* Entries shown:
◇ ◇ ◇

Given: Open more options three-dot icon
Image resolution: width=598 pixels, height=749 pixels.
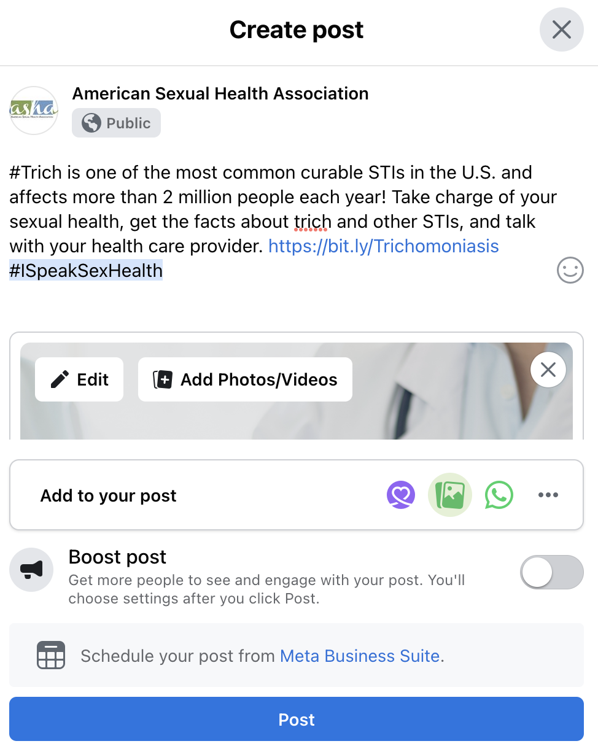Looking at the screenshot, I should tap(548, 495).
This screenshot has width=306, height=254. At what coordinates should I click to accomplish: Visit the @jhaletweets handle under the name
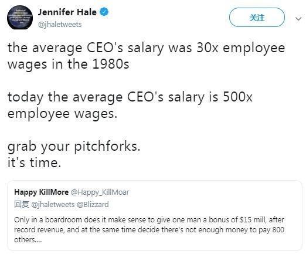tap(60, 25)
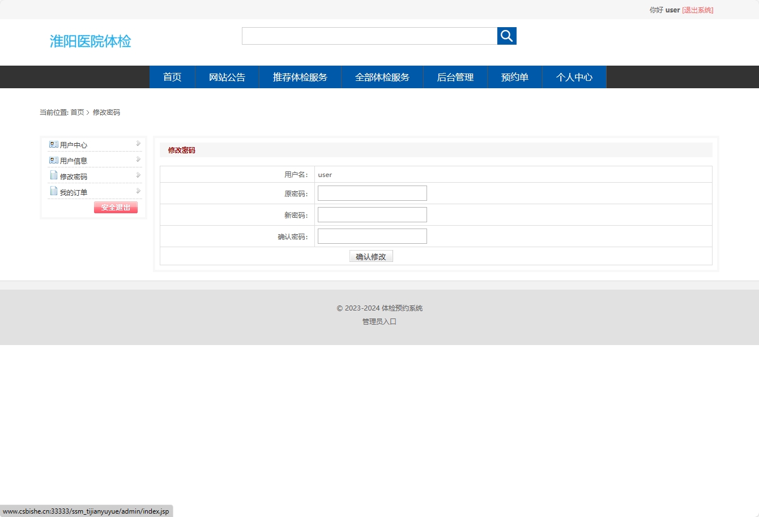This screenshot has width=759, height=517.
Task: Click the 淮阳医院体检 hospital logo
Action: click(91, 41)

◇ ◇ ◇

* What the task requires: Leave the pictures out, and copy exactly each line from the one containing "This screenshot has width=306, height=254." through the final line of the data.

* Result:
This screenshot has width=306, height=254. At what coordinates should I click to accomplish: Visit the @jhaletweets handle under the name
tap(60, 25)
This screenshot has width=759, height=517.
Task: Click the 淮阳医院体检 hospital logo
Action: click(91, 41)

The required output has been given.